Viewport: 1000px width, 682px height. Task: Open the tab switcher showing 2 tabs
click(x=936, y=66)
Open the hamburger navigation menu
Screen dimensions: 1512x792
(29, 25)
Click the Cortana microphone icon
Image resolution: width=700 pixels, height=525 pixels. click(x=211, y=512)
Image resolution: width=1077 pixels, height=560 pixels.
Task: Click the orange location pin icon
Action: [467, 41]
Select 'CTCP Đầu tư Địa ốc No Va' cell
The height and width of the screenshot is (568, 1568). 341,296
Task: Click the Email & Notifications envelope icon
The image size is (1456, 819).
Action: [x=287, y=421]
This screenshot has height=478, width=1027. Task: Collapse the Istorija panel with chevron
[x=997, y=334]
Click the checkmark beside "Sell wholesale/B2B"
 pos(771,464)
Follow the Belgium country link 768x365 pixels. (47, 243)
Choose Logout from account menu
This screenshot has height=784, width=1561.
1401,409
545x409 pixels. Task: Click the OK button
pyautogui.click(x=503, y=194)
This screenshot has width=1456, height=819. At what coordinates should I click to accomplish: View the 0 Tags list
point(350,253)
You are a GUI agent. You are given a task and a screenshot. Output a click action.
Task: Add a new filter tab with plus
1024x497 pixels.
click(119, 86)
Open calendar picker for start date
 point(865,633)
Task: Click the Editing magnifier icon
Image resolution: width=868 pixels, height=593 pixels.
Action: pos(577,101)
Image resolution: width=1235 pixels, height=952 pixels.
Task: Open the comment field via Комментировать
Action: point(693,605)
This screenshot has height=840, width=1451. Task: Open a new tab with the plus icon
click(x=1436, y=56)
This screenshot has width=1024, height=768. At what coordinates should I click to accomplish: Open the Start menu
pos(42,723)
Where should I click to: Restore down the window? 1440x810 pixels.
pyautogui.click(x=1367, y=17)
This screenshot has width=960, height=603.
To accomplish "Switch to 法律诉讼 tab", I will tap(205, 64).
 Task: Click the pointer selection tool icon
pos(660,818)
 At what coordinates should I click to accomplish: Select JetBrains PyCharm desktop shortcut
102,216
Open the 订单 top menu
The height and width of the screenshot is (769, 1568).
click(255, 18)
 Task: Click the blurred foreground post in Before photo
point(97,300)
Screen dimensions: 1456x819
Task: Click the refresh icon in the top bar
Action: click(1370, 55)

■ ■ ■ ■ ■ ■ ■

◆ REQUIRED TASK ◆
Copy out, unchanged, every line of the records from the line containing "Where should I" through the last line, including both.

◆ THE COMPLETED TASK ◆
Where should I click to: Restore down the window? 1440x810 pixels.
pyautogui.click(x=1367, y=17)
This screenshot has width=960, height=603.
To accomplish "Switch to 法律诉讼 tab", I will tap(205, 64).
 Task: Click the pointer selection tool icon
pos(660,818)
 At what coordinates should I click to accomplish: Select JetBrains PyCharm desktop shortcut
102,216
Open the 订单 top menu
The height and width of the screenshot is (769, 1568).
click(255, 18)
 Task: Click the blurred foreground post in Before photo
point(97,300)
Screen dimensions: 1456x819
Task: Click the refresh icon in the top bar
Action: click(1370, 55)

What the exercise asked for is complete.